When deploying an SRE, the first attempt at deploying sometimes fails with the error Stack encrypted key does not match project encrypted key

On repeating the deploy command, deployment proceeds as normal.

🌳 Log messages

Relevant log messages

image

♻️ To reproduce

Deploy an SRE

@craddm I think this should have been fixed in cbf0d04. Are you able to reproduce it now?

yes, just got it again

When creating a local workspace, it seems like it generates a new encrypted key while ignoring the encrypted key that is passed to it. self.stack_settings on L128 has the right encrypted key, but once the workspace is created

self._stack.workspace.stack_settings(self.stack_name).encrypted_key

shows that it has a different key.

self._stack = automation.create_or_select_stack(
opts=automation.LocalWorkspaceOptions(
env_vars=self.account.env,
project_settings=self.project_settings,
secrets_provider=self.context.pulumi_secrets_provider_url,
stack_settings={self.stack_name: self.stack_settings},
),
program=self.program,
project_name=self.project_name,
stack_name=self.stack_name,
)
self.logger.info(f"Loaded stack [green]{self.stack_name}[/].")
# Ensure encrypted key is stored in the Pulumi configuration
self.update_dsh_pulumi_encrypted_key(self._stack.workspace)

def update_dsh_pulumi_encrypted_key(self, workspace: automation.Workspace) -> None:
"""Update encrypted key in the DSHPulumiProject object"""
stack_key = workspace.stack_settings(stack_name=self.stack_name).encrypted_key
if not self.pulumi_config.encrypted_key:
self.pulumi_config.encrypted_key = stack_key
elif self.pulumi_config.encrypted_key != stack_key:
msg = "Stack encrypted key does not match project encrypted key"

Can you overwrite the encrypted_key after the stack is created?

Should be able to. My next question is then what is this update function meant to be for?
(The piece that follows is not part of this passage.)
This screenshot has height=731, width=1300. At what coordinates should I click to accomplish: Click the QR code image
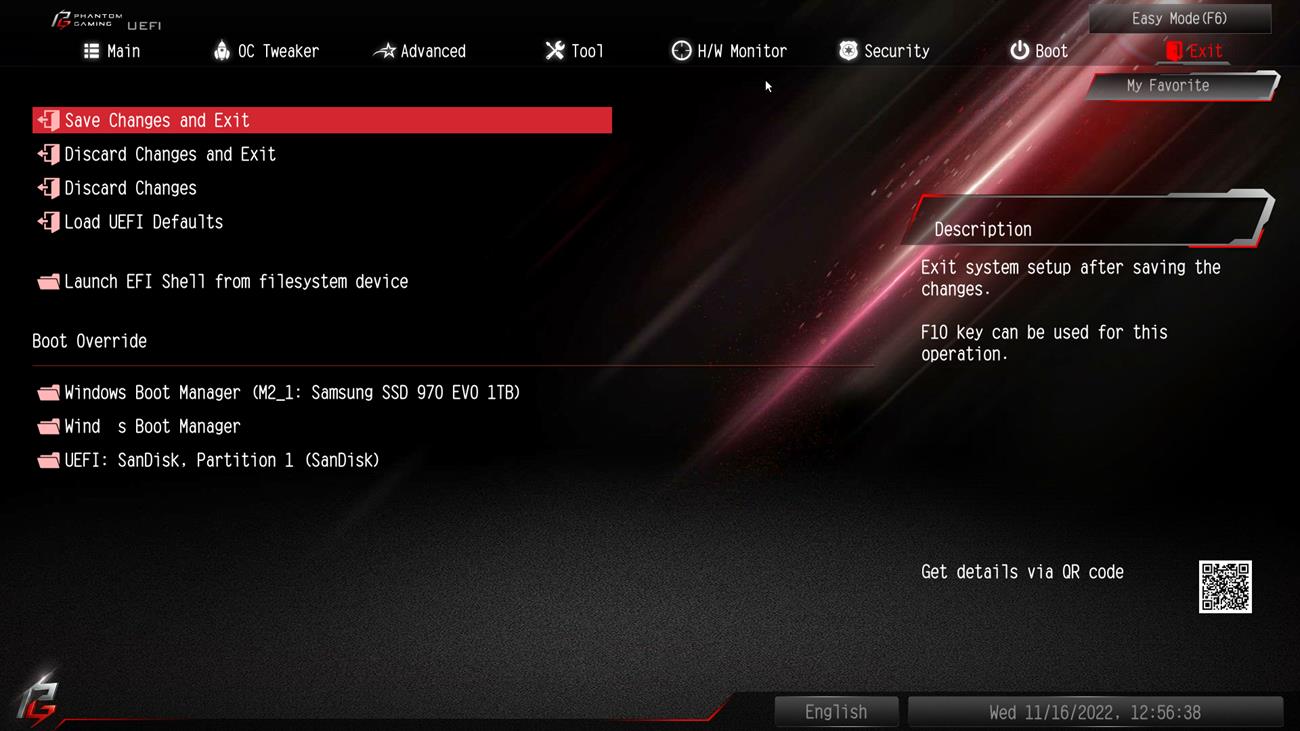pos(1225,587)
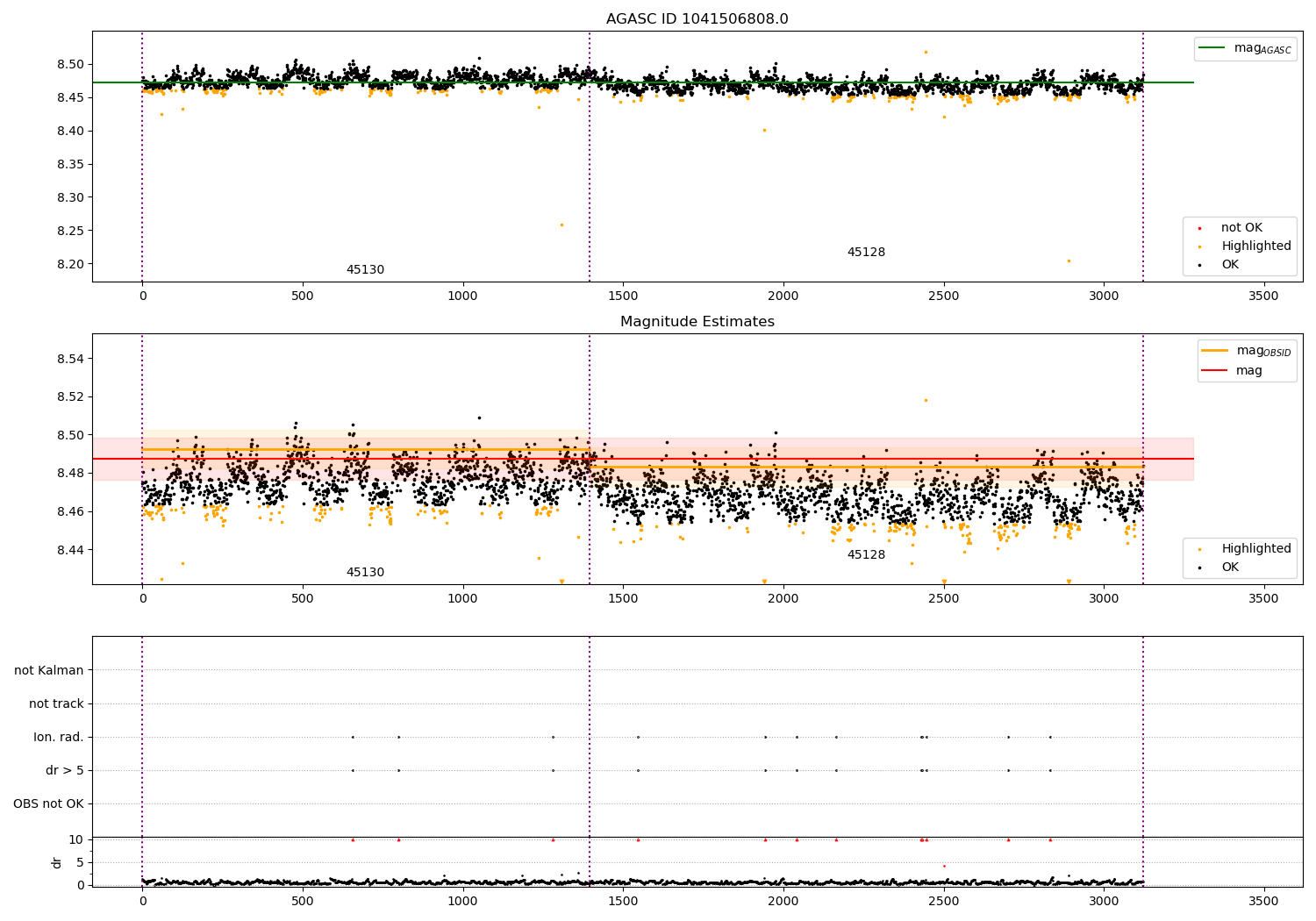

What is the circumstance where finding mismatched keys should raise an error rather than overwriting the key with the correct one?

Logic should be this:

  • if a stack already exists, it should already have an encryption key
  • this key isn't stored in the stack (for obvious reasons) so we store it in the key vault and set it after loading the stack
  • if the stack doesn't already exist, it will generate a new encryption key
  • we need to store this key in the key vault so that it's available in future

From what you wrote above, I'm wondering whether loading the stack is generating a new key and we're not correctly overwriting it with the correct key which we've loaded from the key vault.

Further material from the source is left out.